Antonio Filosa prend la tête de Stellantis après six mois d’intérim et un effondrement des résultats. Ce profil maison, pragmatique et américano-compatible, doit relancer le groupe, fragilisé par la gouvernance autoritaire et les choix industriels de Carlos Tavares.
Un changement de style et de méthode
Après six mois d’intérim sous la houlette de John Elkann, Stellantis officialise la nomination d’Antonio Filosa à la direction générale. Âgé de 52 ans, cet ingénieur napolitain succède à Carlos Tavares, écarté en décembre 2024. Candidat interne, Filosa s’est imposé comme une alternative crédible, face à des dirigeants extérieurs qui ont décliné l’offre. Son profil tranche avec celui de son prédécesseur : moins autoritaire, plus accessible, il est perçu en interne comme un dirigeant proche du terrain, à la culture Fiat-Chrysler très marquée. Sa double nationalité italienne et brésilienne renforce son image de manager global, apprécié sur les deux continents clés du groupe.
Une ascension discrète
Entré chez Fiat en 1999, Antonio Filosa a fait ses preuves en Amérique du Sud, où il a relancé les ventes au Brésil et en Argentine. Il a ensuite pris la tête de Jeep, la marque la plus rentable du groupe, malgré un recul récent de sa part de marché. En octobre 2024, il est nommé à la tête des opérations nord-américaines, alors que Stellantis fait face à une grève des ouvriers et à des stocks pléthoriques. Sa gestion efficace de cette zone stratégique a pesé dans sa nomination. La confiance des actionnaires, Agnelli, Peugeot et bpifrance, a aussi été décisive pour valider ce choix interne.

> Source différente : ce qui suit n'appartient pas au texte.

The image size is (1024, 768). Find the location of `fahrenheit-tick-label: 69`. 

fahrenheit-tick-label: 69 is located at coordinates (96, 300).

L’après-Tavares : priorité au produit et aux régions
L’ère Tavares avait poussé la logique financière un peu loin : réduction des coûts, télétravail massif, centralisation. Résultat : des marges en chute libre, un bénéfice net en recul de 70 % en 2024 et des équipes quelque peu démobilisées. La nouvelle direction revient sur ces choix. Le moteur V8 fait son retour aux États-Unis, l’organisation est réorientée par grandes régions, et les investissements produits sont relancés. En Europe, Stellantis plaide pour une approche CO2 plus souple, axée sur le cycle de vie complet des véhicules. L’électrification tous azimuts est aussi freinée, au profit des hybrides.
Filosa hérite d’un groupe franchement secoué, où les tensions sociales sont fortes et où la défiance envers l’ancien management, jugé « trop français », est toujours latente. Plusieurs cadres limogés par Tavares ont été rappelés. Le message est clair : retour à une culture Fiat-Chrysler, moins verticale, plus orientée produit. Filosa devra encore clarifier la stratégie pour les 14 marques du groupe, dont les gammes se chevauchent parfois Objectif : rétablir la confiance des clients, des distributeurs, mais aussi des marchés financiers.